L’interprétation est au dessus de tout éloge .Ce n’est pas assez dire de Taâbort, Rkia et Yamna, la petite bergère, assoiffée de savoir mais qui se retrouve, hélas à son corps défendant, en rupture de ban de l’école, qu’elles sont ici admirables comédiennes, parce que naturelles et authentiques .Anti héroïnes, par excellence, elles sont, totalement et simplement toute une âme de gens du peuple, avec leur bonté, leur solide bon sens, leurs touchants de naïveté et leur rude droiture. Il faut à cela plus que du talent ; il faut le génie du cœur.
Brève, la fin est elliptique mais résolument suggestive.
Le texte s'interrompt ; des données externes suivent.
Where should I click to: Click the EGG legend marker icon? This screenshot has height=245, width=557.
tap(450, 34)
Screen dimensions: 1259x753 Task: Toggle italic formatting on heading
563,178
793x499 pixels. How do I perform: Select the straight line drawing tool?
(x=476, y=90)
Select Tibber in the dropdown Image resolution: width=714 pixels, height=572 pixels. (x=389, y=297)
Cette fin, les spectateurs auront tout le loisir de l’arranger comme ils le voudront, au gré de leur optimisme ou de leur pessimisme. Des instantanés d’une éloquence symbolique. Il en va ainsi de la main de petite écolière, Yamna, qui l’attire vers la maison et l’expression de son regard dessillé est rayonnante d’une reconnaissance infinie .Elle comprend, comme nous le comprenons, que cette misère au grand cœur capable de miracles dans l’élan du tissu de solidarité, c’est cela le bonheur véritable véritable, la plus grande richesse…Un cœur plein d’amour apporte les plus beaux enchantements. Et, au-delà des déboires, des pauvretés et des dérisions, de la malchance ironique, du sort injuste, du froid et de la faim, une tendre douceur peut parfois ouvrir ses yeux aveugles pour voir resplendir dans une vision onirique, ces grandes lumières de la vie, enfin de tout ce qui permet de garder et de pérenniser ses rêves. C’est peu dire que la résonnance des mélopées d’ahidous et des tamaouayt accentue la dimension festive de cette construction permanente d’un bonheur omniprésent et collectif, antidote imparable contre l’adversité.
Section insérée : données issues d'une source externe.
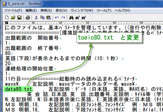Image resolution: width=163 pixels, height=112 pixels.
Task: Click the Open file folder icon
Action: coord(13,18)
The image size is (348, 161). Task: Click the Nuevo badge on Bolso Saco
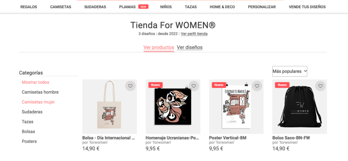click(x=282, y=85)
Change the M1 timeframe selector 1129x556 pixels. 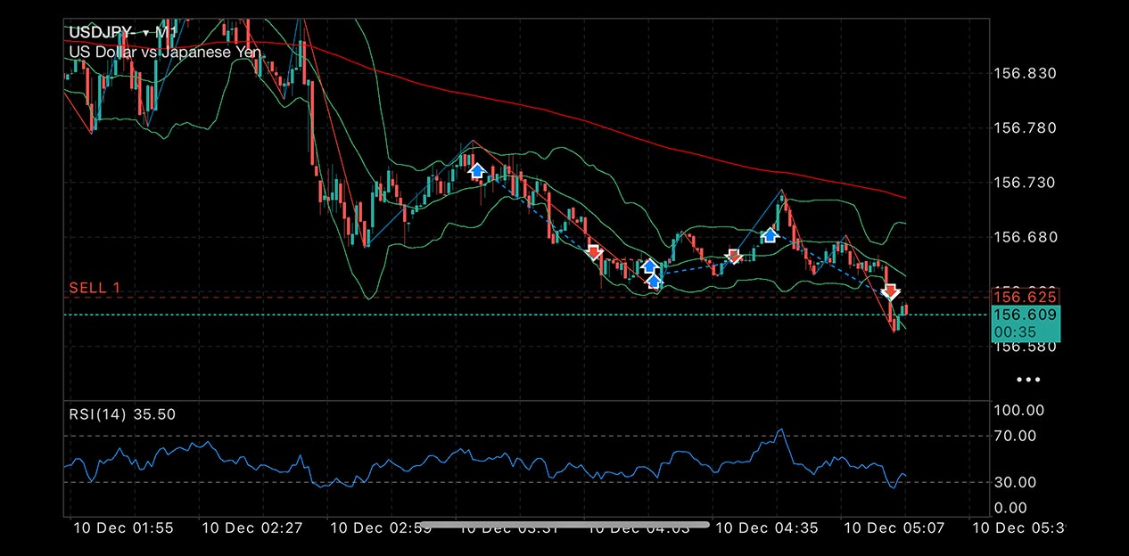165,33
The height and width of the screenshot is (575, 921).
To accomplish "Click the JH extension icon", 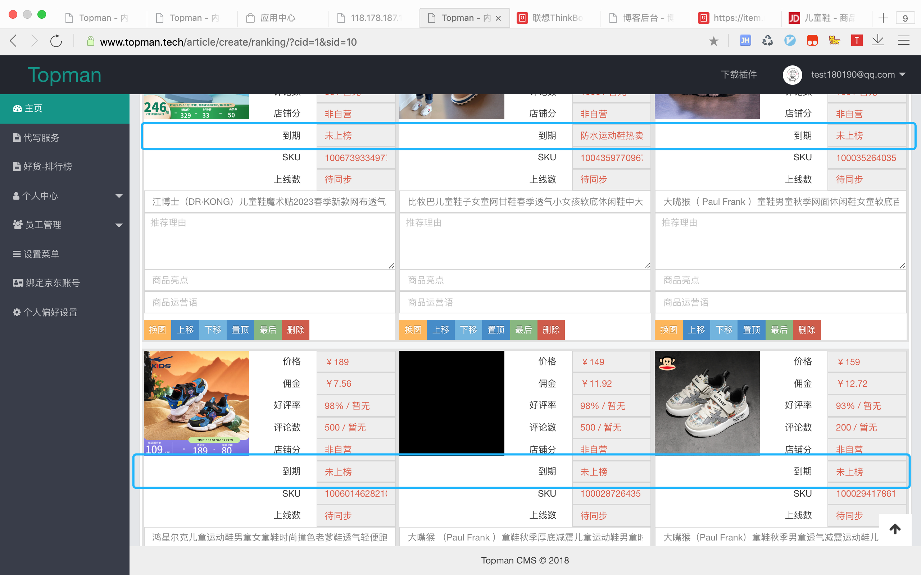I will point(745,40).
« Tisseuses de rêves » est en passe de devenir un film -culte du cinéma amazigh qui, au Maroc, en tout cas, imprime ses marques dans l’avancée qualitative que la cinématographie nationale connait depuis une décennie. Cet opus s’annonce comme un prescripteur de tendance qui met en avant, outre l’exploration de voies esthétiques authentiques et innovantes, le principe du respect et de la valorisation du socle pluriel des universaux artistiques et civilisation els de notre pays, garants de son unité, sa richesse et sa spécificité patrimoniale. Cette « exception culturelle » marocaine que le monde, autour de nous, questionne et s’empresse de valider comme modèle à méditer et à suivre. A cet égard, les prix que « Tisseuses de rêves » s’est vu attribuer en Europe et la visibilité dont il a fait montre dans des festivals prestigieux à Boston, New York, Washington, en Argentine et au Mexique, entre autres, laissent entrevoir des perspectives de volonté de redécouverte de nos fondamentaux intrinsèques qui, par les temps qui courent, peuvent représenter un rempart à l’ostracisme et à l’exclusion de l’Autre.
FICHE TECHNIQUE. « Tisseuses de rêves »,52 mn, produit par Laetitia RODARI, Sophia PERLE (AMC Productions et MPS) et Sarim FASSI FIHRI. Image : Abellah ELMOUKADEM, Eric REGNAULT. Son : Ahmed FAIQ et Thomas ROCHE .Montage : Laetitia RODARI, Nacer SADI-Berbère TV. Musique originale : Nour-Edine OURAHOU. Une coproduction 2M, Berbère TV et TL7.Avec le soutien du CNC, du Fonds francophone de production audiovisuelle du Sud, de la Région Auvergne. TL7.